Frequently Asked Questions


Q: Does the TPA define 'immovable property' positively?

No. Section 3 of the TPA defines "immovable property" only negatively — it states that the expression does not include standing timber, growing crops, or grass. The positive content of the definition is supplied by Section 3(26) of the General Clauses Act, 1897, which applies to the TPA by virtue of Section 4 of the General Clauses Act.


Q: How does the Registration Act differ in its treatment of standing timber?

The Registration Act classifies standing timber as movable property — its definition of movable property expressly includes standing timber, growing crops, and grass. The TPA merely excludes these from the definition of immovable property, but does not positively classify them as movable. In practice, the outcome for registration purposes is the same under both statutes: instruments dealing with standing timber alone do not require compulsory registration.

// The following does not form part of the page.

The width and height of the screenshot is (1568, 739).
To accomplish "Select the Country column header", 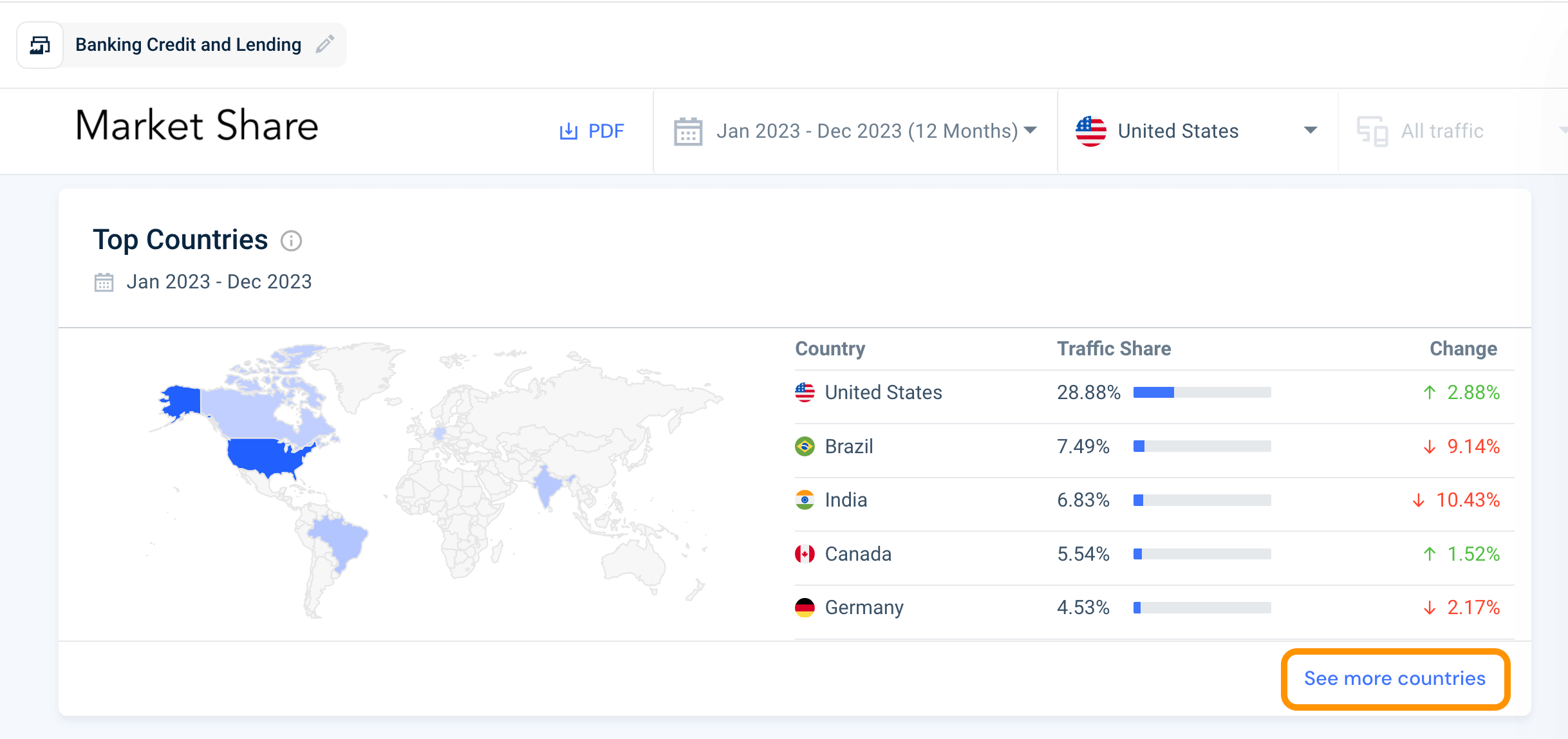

Q: Is a fishery immovable property?

Yes, under both frameworks. A fishery is a profit à prendre — a right to enter upon land and take something from it — and constitutes a "benefit arising out of land." The Supreme Court in Anand Behera v. State of Orissa [1955] 2 SCR 919 confirmed this. The Registration Act additionally enumerates fisheries expressly as immovable property under Section 2(6).


Q: What is the practical effect of the 1929 amendment to the Registration Act on the definitional gap?

The 1929 Amendment to Section 49 of the Registration Act inserted the words "or by any provision of the Transfer of Property Act, 1882," settling the controversy about whether TPA-supplemented registration requirements attracted Section 49's inadmissibility rule. After the amendment, documents compulsorily registrable under the TPA but unregistered are inadmissible in evidence and do not affect the property comprised in them — irrespective of whether they were independently compulsorily registrable under Section 17 of the Registration Act.


Q: How do courts determine whether machinery is immovable property?

Courts apply two cumulative tests: the mode of annexation (degree of physical attachment) and the object of annexation (whether the article is fixed for the permanent beneficial enjoyment of the land or building, or only for the temporary enjoyment of the chattel itself). Permanent embedding in the earth with the intention of using the machinery as part of the land constitutes immovable property per Duncan Industries v. State of Andhra Pradesh (2000) 1 SCC 633. Where the structure is built around the machinery to protect it — rather than the machinery being attached for the benefit of the structure — the machinery remains movable.